二十メートル程度の直線を抜け、左を見る。進行方向に自転車や人は居ない。僕は身体を左に傾けながら、左脚を軸に強く踏み込み加速する! 遠心力を利用し、身体を外に膨らませないように気を付けながら、右足を前に踏み出し、パワーをダイレクトに伝え、前へ! 速い! 身体が軽くなったようだ! 自然に足が前に出て、スプリントが伸びる! これなら追い付けるぞ!
そんなことを思いながら、僕は前を走る蓮花見る––––差が縮まってない⁉︎ むしろ離されている⁉︎ なぜだ、俊足はコーナーが速くなると言っていたではないか⁉︎ ちゃんと左曲がりだったぞ⁉︎ 左右非対称のソールはちゃんと仕事をしていたぞ⁉︎
いや、原因はそこじゃない。僕の靴のせいじゃないし、それを履く僕の運動能力のせいでもない。
僕は蓮花の靴を見る。ピンク色の子供用のスニーカーを。
マジックテープの所に可愛らしいリボンがあしらわれており、女の子らしい靴となっているが、あれはただの靴ではない!

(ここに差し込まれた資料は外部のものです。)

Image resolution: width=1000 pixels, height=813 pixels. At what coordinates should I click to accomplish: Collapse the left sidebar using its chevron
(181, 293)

あれは、ムーンスターのスーパースターだ! バネの力で地面を踏み込む時に力を蓄積し、蹴り出すと同時に、一気にパワーを推進力に変える靴だ! くそ、一歩一歩毎に爆発的に加速していく! 追い付けない!
……そうだよなぁ、動きやすい靴なら、自然とそういう靴になるよな。
同じ足の速くなる靴同士なら、個人のスペックが物を言う。身体の大きさは若干蓮花の方が上、運動能力も蓮花の方が上、スタミナも蓮花の方が上。

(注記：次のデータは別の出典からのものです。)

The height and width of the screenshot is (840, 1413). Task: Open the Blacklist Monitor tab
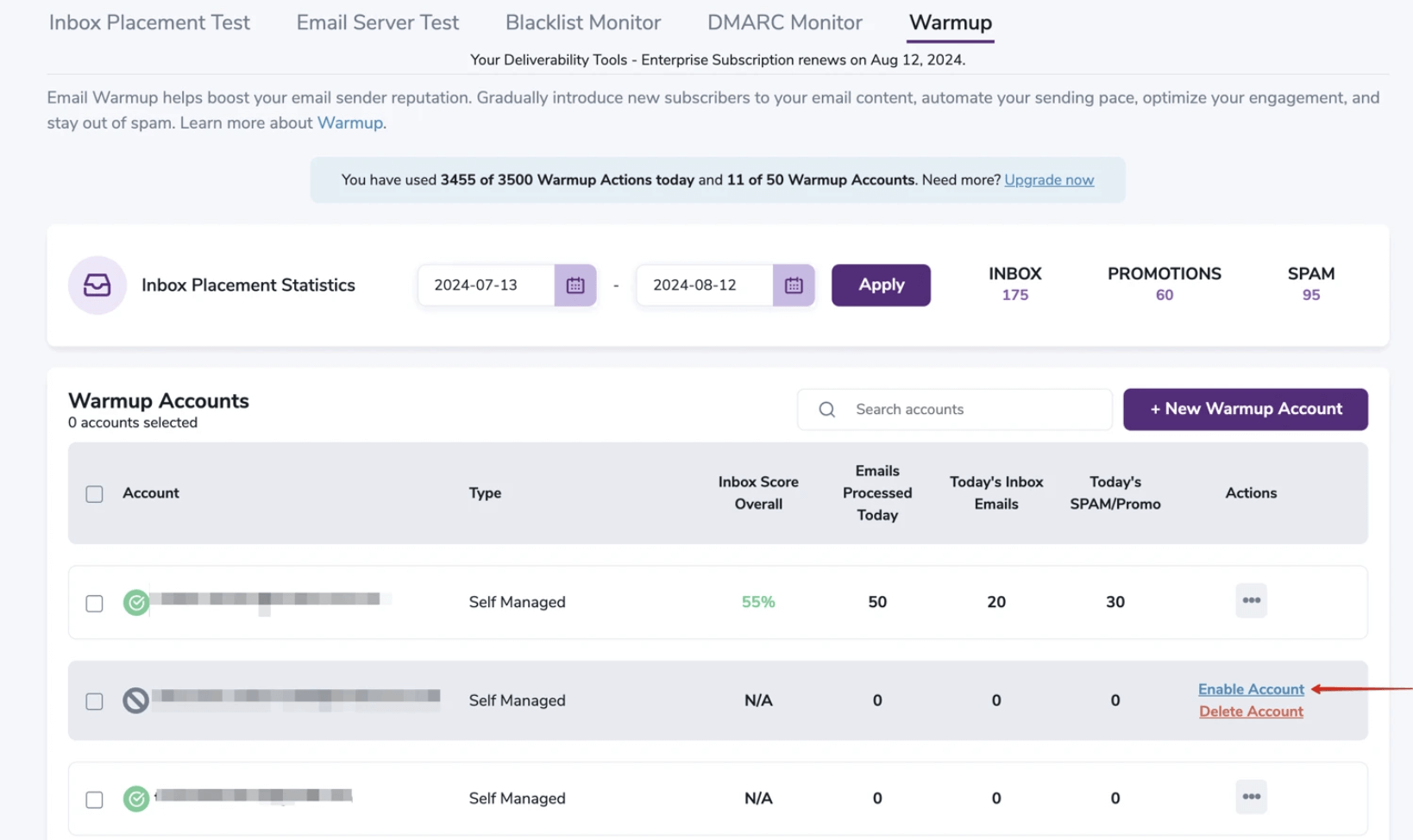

蓮花は前から糸で引かれたように、グングンとスピードを上げていく。将来はオリンピック選手だ! と親バカを言いたくなってしまう程のスピードだ。
追い付くどころか、ドンドンと離されていく。
だが、コーナーではこちらの方が上だ。俊足は左右非対称ソールにより、コーナーで差をつけられる靴だ。コーナーで詰めていけば、差は縮まるはずだ。全部拾い集めていけば、徐々に追い付くはずだ。

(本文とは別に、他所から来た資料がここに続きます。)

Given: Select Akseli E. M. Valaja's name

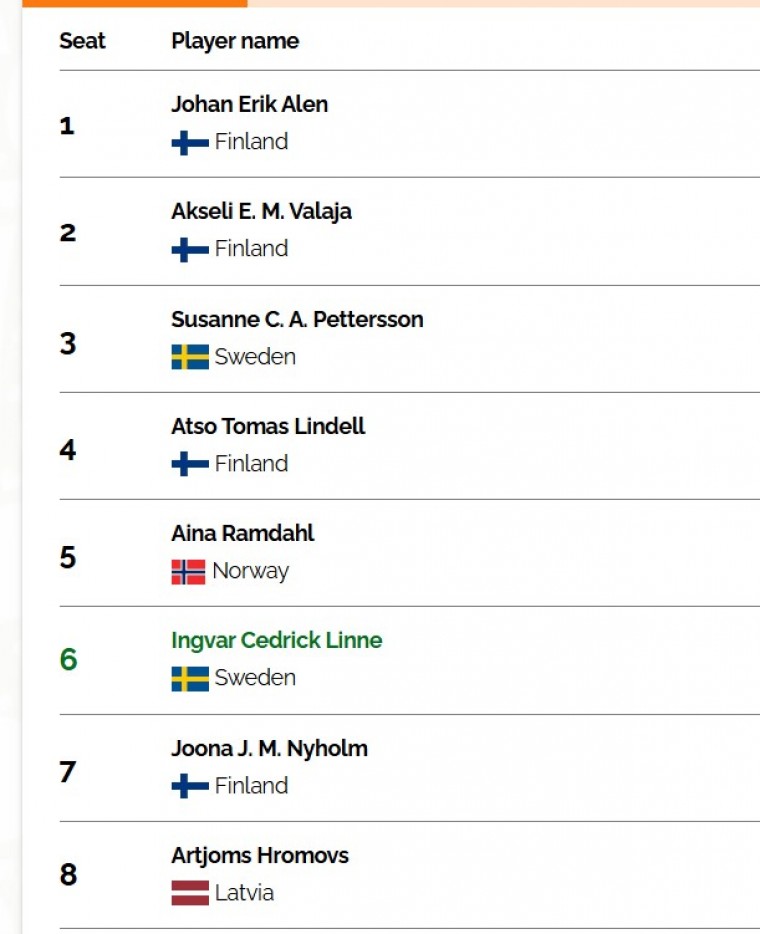Looking at the screenshot, I should (x=261, y=211).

だけど僕の脚には乳酸が溜まり、息もかなり苦しくて、もう全力では走れなくなってきている。というか、フラフラのバテバテ状態だ。
……これ、追い付けないね、無理だね。
諦めたら試合終了と漫画では言ってたけど、無理なものは無理だ。すまん、安西先生。
僕はゆっくりとスピードを落とし、走るのをやめた。
いつだって子供というのは、信じれないスピードで先へ進み、見えなくなってしまうものだ。